Piping hot freshly fried soft shell crabs

The crabs were almost too hot to eat, but we were starving and so excited!  The batter was crispy and light, not too thick and well fried so there was no glugginess about it.  And the crabs were insanely good.  Soft, full of sweet white meat and so flavourful that we didn’t need the dipping sauce at all.  We inhaled that first plate of crabs like we thought they might try to run away from us.

A mouthful of the best fried soft shell crab I've ever had!

Andy is enjoying his dinner of soft shell crabs!

After demolishing the fried soft shell crabs, we decided to take a little breather, order another beer and pace ourselves.  We sipped our frosty cold drinks and watched the cooks and waitresses preparing the food to order.  The glass noodles with huge chunks of fresh crab seemed very popular and I watched as they made order after order for the crowds.

The chef makes orders of glass noodles with crab for the busy restaurant

As we watched the food coming out of the woks, we got hungry again.  So, we ordered soft shell crabs in tamarind sauce.  This time the crabs were batter-less and stir fried with ladles full of tamarind sauce and some onions.  The sauce was sour and sweet and the crabs were the perfect amount of soft with a little chew to them.  I’ve never had soft shell crabs cooked this way before, but I’d certainly have them again.  This plate disappeared almost as quickly as our first round of food had!

Tamarind and soft shell crabs with onions and black pepper

This piece of soft shell crab looks like it's trying to escape! Don't worry, I didn't let it!

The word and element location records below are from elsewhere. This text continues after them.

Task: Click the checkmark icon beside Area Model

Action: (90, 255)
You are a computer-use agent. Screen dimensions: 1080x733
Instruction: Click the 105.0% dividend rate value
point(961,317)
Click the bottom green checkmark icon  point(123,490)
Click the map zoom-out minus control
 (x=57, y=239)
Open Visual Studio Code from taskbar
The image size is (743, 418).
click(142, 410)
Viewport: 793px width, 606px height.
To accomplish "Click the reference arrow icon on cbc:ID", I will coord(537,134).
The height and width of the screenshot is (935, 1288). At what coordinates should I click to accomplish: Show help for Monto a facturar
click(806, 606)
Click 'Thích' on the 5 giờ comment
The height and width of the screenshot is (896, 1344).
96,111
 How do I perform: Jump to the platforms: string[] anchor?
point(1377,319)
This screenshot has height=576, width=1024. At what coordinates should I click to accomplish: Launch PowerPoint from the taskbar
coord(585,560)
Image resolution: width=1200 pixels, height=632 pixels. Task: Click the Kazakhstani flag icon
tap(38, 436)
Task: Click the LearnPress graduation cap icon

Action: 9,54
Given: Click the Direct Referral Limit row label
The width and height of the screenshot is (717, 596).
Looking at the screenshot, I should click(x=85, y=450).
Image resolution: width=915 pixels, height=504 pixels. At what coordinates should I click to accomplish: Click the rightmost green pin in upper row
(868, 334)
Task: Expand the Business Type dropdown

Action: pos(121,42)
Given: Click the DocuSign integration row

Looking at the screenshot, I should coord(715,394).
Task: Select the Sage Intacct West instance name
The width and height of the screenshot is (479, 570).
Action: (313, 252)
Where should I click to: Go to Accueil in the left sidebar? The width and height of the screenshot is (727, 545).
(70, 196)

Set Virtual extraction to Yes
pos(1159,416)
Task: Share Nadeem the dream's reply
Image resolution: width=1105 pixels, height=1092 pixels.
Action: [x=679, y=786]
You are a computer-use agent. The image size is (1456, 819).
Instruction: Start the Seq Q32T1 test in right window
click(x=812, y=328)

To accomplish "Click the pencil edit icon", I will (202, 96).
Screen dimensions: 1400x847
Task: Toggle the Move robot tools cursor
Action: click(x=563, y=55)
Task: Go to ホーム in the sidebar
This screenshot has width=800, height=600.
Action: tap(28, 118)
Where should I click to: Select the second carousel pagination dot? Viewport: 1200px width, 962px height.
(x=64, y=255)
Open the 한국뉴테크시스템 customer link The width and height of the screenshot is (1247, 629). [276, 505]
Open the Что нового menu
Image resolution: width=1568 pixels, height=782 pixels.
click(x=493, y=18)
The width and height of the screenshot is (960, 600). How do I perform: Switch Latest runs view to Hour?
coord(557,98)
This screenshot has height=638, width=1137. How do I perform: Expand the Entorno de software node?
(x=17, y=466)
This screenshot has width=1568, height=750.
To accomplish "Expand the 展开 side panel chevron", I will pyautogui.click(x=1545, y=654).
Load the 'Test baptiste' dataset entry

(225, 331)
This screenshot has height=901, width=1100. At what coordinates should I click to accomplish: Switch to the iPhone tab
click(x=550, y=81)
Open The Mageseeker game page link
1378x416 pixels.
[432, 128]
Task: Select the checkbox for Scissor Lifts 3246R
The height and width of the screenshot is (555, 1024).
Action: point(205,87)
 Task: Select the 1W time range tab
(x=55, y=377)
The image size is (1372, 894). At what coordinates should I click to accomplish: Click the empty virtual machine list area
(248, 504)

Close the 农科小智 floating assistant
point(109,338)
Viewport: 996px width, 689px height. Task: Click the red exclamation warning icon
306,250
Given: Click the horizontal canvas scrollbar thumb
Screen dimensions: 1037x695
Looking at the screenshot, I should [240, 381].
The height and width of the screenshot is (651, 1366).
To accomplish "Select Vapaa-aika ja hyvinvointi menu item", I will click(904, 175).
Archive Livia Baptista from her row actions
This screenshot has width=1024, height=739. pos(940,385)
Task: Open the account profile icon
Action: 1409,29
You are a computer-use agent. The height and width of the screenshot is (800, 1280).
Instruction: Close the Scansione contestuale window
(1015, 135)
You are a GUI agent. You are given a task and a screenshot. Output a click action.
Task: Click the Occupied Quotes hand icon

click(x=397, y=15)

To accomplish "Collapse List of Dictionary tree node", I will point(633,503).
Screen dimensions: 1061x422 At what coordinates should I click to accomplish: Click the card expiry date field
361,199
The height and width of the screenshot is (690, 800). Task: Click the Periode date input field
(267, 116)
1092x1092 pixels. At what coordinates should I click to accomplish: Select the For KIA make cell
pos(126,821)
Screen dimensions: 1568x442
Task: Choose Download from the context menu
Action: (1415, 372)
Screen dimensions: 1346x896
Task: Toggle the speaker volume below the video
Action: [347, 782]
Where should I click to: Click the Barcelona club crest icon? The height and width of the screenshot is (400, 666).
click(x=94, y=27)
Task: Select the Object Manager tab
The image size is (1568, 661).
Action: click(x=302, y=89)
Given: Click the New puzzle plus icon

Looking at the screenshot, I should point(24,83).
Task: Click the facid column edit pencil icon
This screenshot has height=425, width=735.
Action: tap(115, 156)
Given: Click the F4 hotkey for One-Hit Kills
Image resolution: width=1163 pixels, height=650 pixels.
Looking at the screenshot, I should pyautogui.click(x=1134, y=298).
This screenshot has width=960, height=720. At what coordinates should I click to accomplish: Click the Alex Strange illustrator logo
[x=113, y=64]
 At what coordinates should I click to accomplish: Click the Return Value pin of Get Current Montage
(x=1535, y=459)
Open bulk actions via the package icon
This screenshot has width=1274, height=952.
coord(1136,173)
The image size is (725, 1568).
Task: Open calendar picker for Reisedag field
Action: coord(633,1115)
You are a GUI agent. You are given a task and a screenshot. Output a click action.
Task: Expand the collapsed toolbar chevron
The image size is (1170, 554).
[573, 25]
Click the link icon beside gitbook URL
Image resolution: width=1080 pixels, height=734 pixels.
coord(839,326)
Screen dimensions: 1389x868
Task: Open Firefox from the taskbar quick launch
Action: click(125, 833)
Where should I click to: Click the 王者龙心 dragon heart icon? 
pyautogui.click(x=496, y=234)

We probably should have stopped eating at this point.  We weren’t really hungry anymore.  But we’d been sitting in the restaurant for over an hour watching order after order of crab spring rolls pass us and be placed on other tables.  We’d watched the local customers wrap these piping hot spring rolls in lettuce leaves and happily gobble them down.  We couldn’t leave without trying some of the rolls for ourselves.

Crab-filled spring rolls with lettuce and herbs, rice noodles and a dipping sauce

And I’m SO glad we tried them.  The crab spring rolls were 100% crab meat.  No fillers of bean sprouts or mushrooms or cabbage.  Just a small roll crammed full of sweet crab meat.  We ate them wrapped with the leaves they gave us and dunked the rice noodles in the sauce provided.  These were probably the best spring rolls I’ve ever eaten.  Amazing end to our meal.

The crabby interior of the spring rolls! Delicious!

With our bellies full of crabs, our hearts full of happiness at finding the right restaurant and our heads full of thoughts of our pillows, we strolled hand-in-hand out into the sweaty Saigon night.

2 thoughts on “Saigon Crab Feast 2012!

  1. Andy’s fringe was the highlight of this article. That soft shell crab looks very good and I know Gill is insanely jealous but I can’t help but feel a bit sad for those live crabs stacked like pancakes ready for their chopping orders.

    Still to this day the best spring rolls I have ever tasted are veggie ones from your favourite restaurant “Tanoshi Fusion”. I’m no authority on the matter however.

    • Daz- Andy’s fringe is pretty much the highlight of every day for me. He can’t WAIT to get to Oz and get a haircut but I’m going to miss his long flowing locks!